Uit de focusgroepen kwamen enkele contradicties en tegenstrijdige visies naar voor.
Hoewel de participanten vinden dat het opvolgen van nevenwerkingen behoort tot de taken van de
huisarts, bevraagt de meerderheid de nevenwerkingen van antihormonale therapie niet rechtstreeks.
Dit gaat in tegen het algemene thema ‘Patiënt centraal’ en het principe van patiëntgerichte zorg, waar
“patient empowerment” via “shared deciscion making” aan de hand van goede patiëntgerichte
informatie en begeleiding belangrijk is. De participanten geven aan dat ze de bijwerkingen
onvoldoende kennen, maar de weinige participanten die dit wel bevragen kennen de nevenwerkingen
beter en weten hoe ze ermee om moeten gaan. De participanten geven aan dat maar een klein
percentage van de patiënten omwille van nevenwerkingen stopt met de medicatie. Er is volgens hen
een goede therapietrouw uit angst voor herval en omdat borstkanker een ernstige pathologie is. Er is
echter gebleken dat de therapietrouw bij antihormonale therapie vaak niet zo hoog ligt als de artsen
denken of patiënten aangeven. De therapie-ontrouw kan na enkele jaren zelfs oplopen tot vijftig
procent. (14) De participanten verwachten dat patiënten nevenwerkingen van antihormonale therapie
melden, maar uit de European Breast Cancer Conference van 2016 is gebleken dat patiënten het niet
gemakkelijk vinden om zelf over klachten -zoals bijvoorbeeld seksualiteit- te beginnen en ze tevens het
gevoel hebben dat de klachten geminimaliseerd worden als zij erover beginnen. De participanten
beschouwen het motiveren van therapietrouw eveneens als de taak van de huisarts, maar ze vinden
dit bij antihormonale therapie niet altijd gemakkelijk. Ze proberen eventuele misvattingen van de
patiënt over de medicatie te weerleggen en zouden graag extra informatie van de specialisten krijgen
om de patiënt te helpen een gemotiveerde beslissing te nemen. De beslissingshulp die momenteel in
ontwikkeling is in het UZ Leuven kan zowel voor patiënten als voor de huisarts hierin een meerwaarde
betekenen. Enkele participanten in focusgroep 3 hebben dankzij de inbreng van collega’s
geconcludeerd dat ze de nevenwerkingen van antihormonale therapie in de toekomst meer gaan
bevragen, omdat dit in hun ogen toch belangrijk is voor een geïnformeerde en gemotiveerde keuze
van de patiënt. Dit kan beschouwd worden als een sterkte van focusgroepen als onderzoeksmethode:
er is de mogelijkheid voor deelnemers om kennis en nieuwe perspectieven te verwerven over een
onderwerp, waardoor ze hun aanpak kunnen aanpassen. Het lijkt dat de discussie met gelijkgestemden
meer aanmoedigt om de aanpak te veranderen en het zou dan ook niet onlogisch zijn om bij de start
45 | P a g e
van een transmuraal zorgpad een educatie en discussiesetting in te richten, zodat huisartsen elkaar
kunnen overtuigen van de voordelen voor zichzelf en hun patiënt.

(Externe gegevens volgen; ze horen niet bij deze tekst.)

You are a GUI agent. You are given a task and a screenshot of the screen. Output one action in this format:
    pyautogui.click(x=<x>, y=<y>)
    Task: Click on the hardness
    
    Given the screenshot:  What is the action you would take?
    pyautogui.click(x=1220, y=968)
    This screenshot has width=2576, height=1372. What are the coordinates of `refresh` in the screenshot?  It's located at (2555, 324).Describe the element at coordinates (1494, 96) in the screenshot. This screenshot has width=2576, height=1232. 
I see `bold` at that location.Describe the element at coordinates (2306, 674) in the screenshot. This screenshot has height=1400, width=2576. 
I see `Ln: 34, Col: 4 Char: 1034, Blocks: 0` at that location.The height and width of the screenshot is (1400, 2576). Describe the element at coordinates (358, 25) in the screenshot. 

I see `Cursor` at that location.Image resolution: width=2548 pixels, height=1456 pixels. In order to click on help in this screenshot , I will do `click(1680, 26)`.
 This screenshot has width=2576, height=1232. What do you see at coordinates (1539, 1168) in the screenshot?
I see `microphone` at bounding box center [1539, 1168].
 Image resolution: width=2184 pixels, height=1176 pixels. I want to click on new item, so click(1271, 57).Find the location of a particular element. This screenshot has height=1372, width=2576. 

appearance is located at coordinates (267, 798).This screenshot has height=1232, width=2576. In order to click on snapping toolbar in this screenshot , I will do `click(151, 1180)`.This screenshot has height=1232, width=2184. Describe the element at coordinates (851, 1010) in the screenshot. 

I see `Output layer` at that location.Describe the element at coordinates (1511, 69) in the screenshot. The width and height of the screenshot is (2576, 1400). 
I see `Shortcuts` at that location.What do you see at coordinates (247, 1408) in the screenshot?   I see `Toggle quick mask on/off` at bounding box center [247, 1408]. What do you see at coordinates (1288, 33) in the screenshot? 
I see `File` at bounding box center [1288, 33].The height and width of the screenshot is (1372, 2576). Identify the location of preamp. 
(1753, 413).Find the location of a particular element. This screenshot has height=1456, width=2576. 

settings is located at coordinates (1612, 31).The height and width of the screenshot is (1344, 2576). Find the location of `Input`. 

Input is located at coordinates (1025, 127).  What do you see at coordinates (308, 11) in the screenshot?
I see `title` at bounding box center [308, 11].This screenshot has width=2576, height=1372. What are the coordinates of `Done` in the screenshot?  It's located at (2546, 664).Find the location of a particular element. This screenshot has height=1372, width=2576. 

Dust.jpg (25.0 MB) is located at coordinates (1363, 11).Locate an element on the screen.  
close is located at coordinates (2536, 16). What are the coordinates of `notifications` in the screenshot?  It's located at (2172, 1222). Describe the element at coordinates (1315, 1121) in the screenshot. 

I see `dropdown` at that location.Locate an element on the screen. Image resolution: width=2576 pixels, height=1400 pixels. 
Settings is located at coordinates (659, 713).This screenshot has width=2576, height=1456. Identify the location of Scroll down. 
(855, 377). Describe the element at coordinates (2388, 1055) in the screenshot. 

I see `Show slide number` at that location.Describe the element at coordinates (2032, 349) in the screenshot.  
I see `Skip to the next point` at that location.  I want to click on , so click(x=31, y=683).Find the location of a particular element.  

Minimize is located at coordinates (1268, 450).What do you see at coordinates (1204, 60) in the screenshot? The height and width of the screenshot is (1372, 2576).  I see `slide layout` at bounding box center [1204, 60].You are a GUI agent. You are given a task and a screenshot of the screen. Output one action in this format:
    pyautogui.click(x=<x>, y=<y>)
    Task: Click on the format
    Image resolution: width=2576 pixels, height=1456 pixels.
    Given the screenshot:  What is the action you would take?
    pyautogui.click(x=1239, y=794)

Een andere contradictie is dat enkele participanten aangeven dat ze als ze voor een dringend probleem
tijdens de wachtdienst moeten komen onvoldoende op de hoogte zijn. Dit terwijl wordt aangegeven
dat ze dankzij het zorgportaal zeer snel op de hoogte zijn en goed op de hoogte gehouden worden met
elektronische brieven. Er worden een aantal redenen vermeld die zouden kunnen bijdragen aan het
gevoel dat ze niet op de hoogte zijn of onvoldoende informatie hebben. Zo worden volgens hen
sommige verslagen opgeladen op het zorgportaal maar niet verzonden naar het EMD van de huisarts.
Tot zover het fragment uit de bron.